* DATA LISTING *
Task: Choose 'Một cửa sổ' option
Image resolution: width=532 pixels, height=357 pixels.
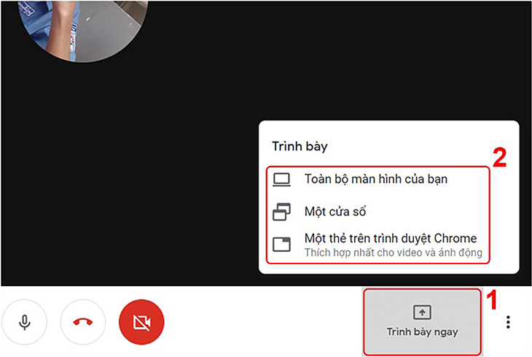Action: coord(335,212)

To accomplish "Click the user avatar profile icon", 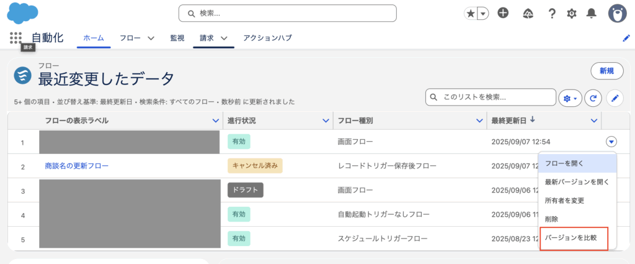I will [x=616, y=13].
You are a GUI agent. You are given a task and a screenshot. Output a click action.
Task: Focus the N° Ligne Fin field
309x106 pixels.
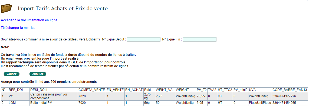[200, 39]
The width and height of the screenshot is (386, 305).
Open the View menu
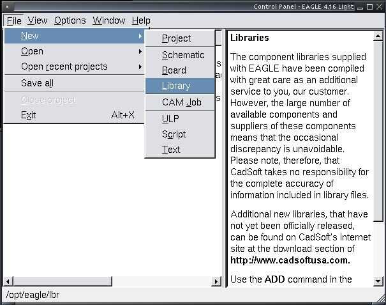click(x=38, y=20)
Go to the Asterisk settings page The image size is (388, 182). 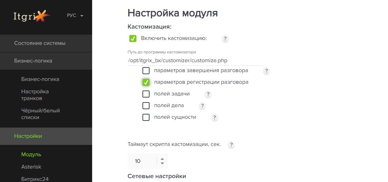[31, 167]
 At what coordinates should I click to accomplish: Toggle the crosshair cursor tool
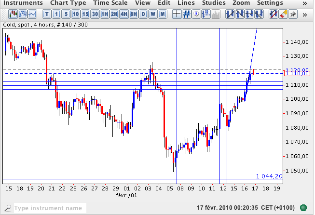click(177, 14)
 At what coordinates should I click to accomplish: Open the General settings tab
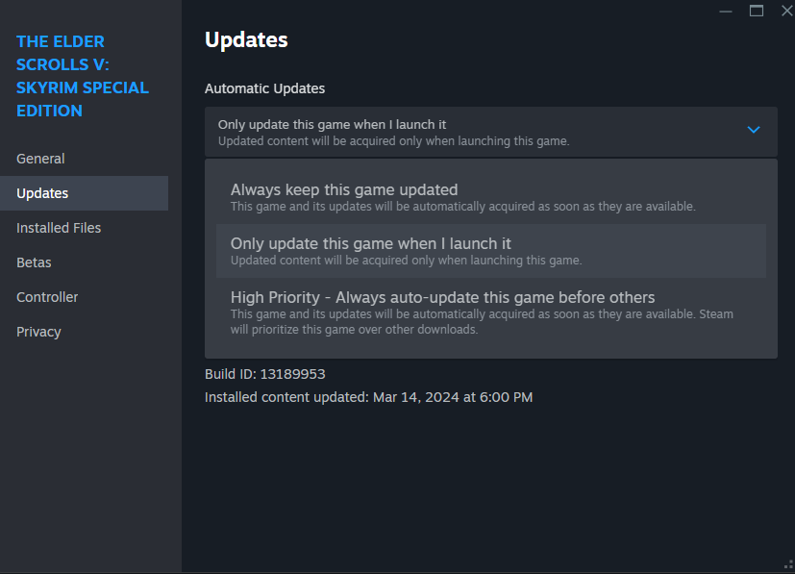(40, 159)
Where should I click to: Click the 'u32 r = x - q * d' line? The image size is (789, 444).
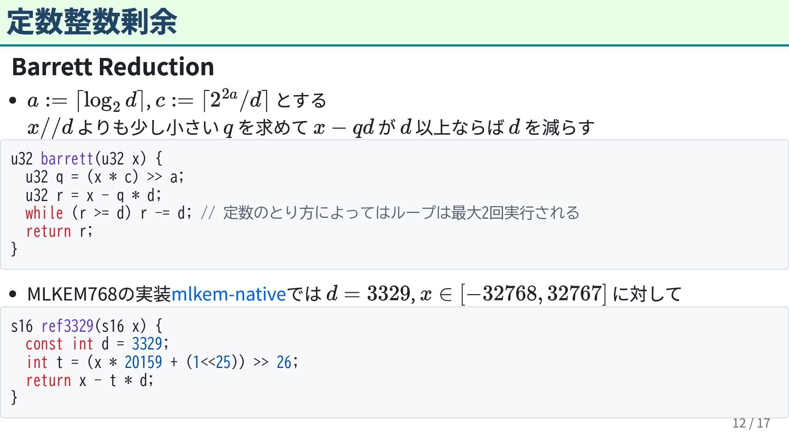click(x=93, y=195)
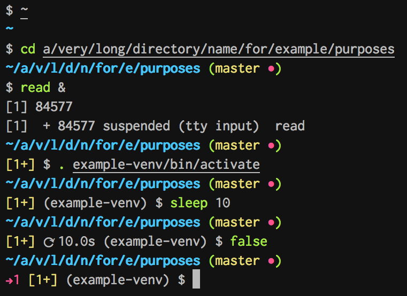Click the circular timer icon beside 10.0s
Image resolution: width=407 pixels, height=296 pixels.
[49, 242]
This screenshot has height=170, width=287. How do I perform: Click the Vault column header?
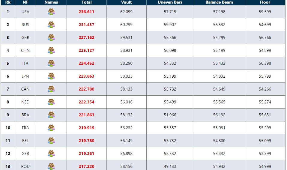tap(126, 2)
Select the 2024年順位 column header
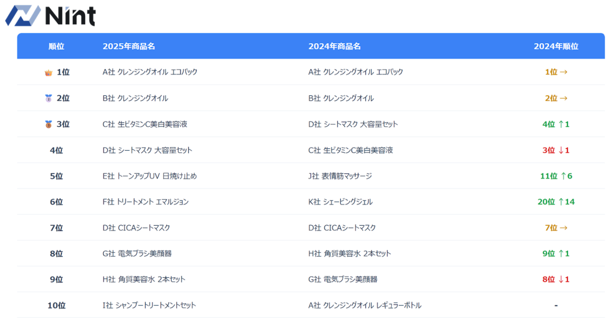 [556, 46]
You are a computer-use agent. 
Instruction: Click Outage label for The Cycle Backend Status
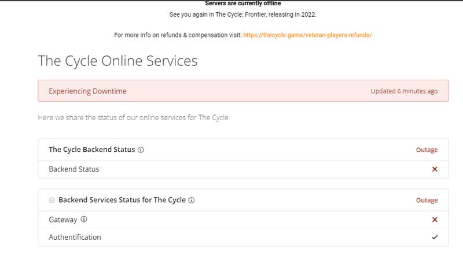coord(427,150)
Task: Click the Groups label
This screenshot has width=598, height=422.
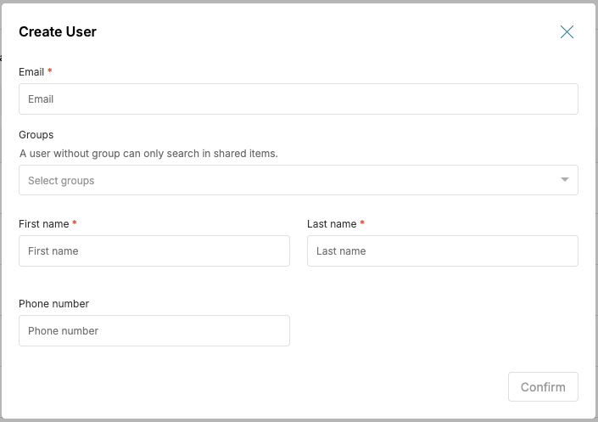Action: tap(36, 135)
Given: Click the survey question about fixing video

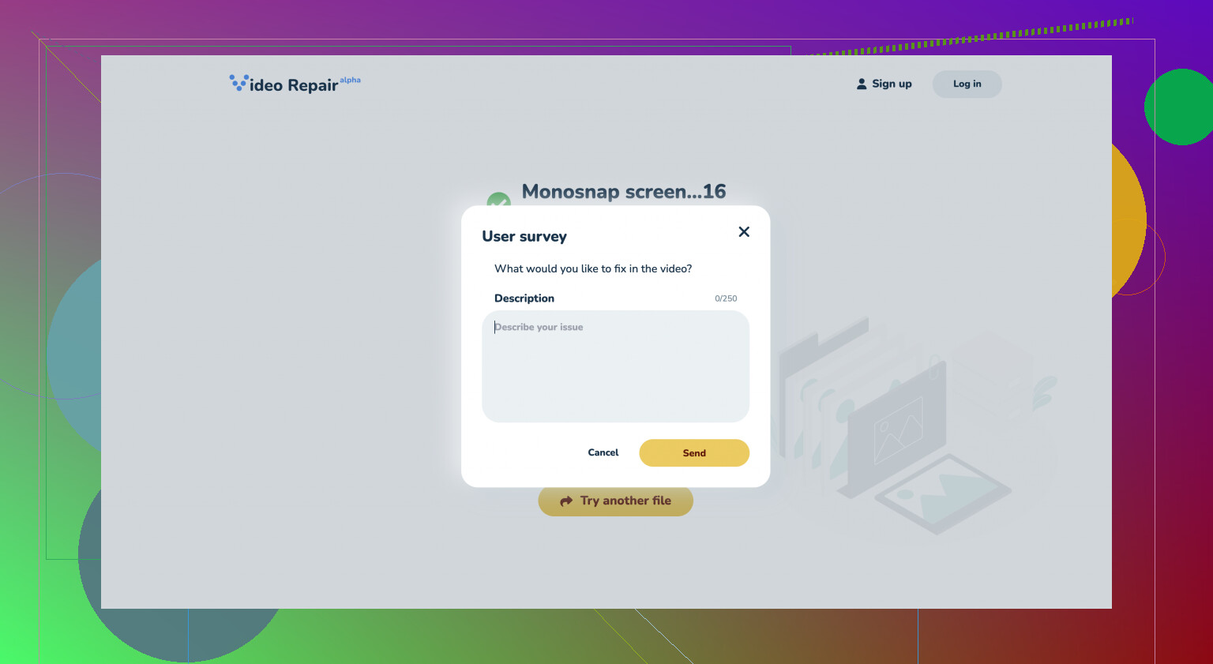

* WORK ORDER *
Write out exactly the lines running from the one with "Select the 2024年順位 column header" through the end of the material, both ends included, while leaving the pictures out.

* RESULT OF THIS TASK *
Select the 2024年順位 column header
 [556, 46]
You are a computer-use agent. 
Instruction: Click Outage label for The Cycle Backend Status
coord(427,150)
Task: Click the Groups label
This screenshot has width=598, height=422.
Action: tap(36, 135)
Given: Click the survey question about fixing video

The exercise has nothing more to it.